§ **Work required**
Transcribe every line of the records verbatim.

§ **Source data**
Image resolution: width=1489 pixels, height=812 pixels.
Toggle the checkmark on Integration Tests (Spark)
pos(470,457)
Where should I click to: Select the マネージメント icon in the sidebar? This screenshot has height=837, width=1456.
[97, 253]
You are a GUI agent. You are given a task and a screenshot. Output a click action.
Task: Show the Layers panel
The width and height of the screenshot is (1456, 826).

§ **Solution to the exercise**
Image resolution: width=1489 pixels, height=812 pixels.
Toggle the checkmark on Integration Tests (Spark)
pos(470,457)
Where should I click to: Select the マネージメント icon in the sidebar? This screenshot has height=837, width=1456.
[97, 253]
You are a GUI agent. You are given a task and a screenshot. Output a click action.
Task: Show the Layers panel
The width and height of the screenshot is (1456, 826).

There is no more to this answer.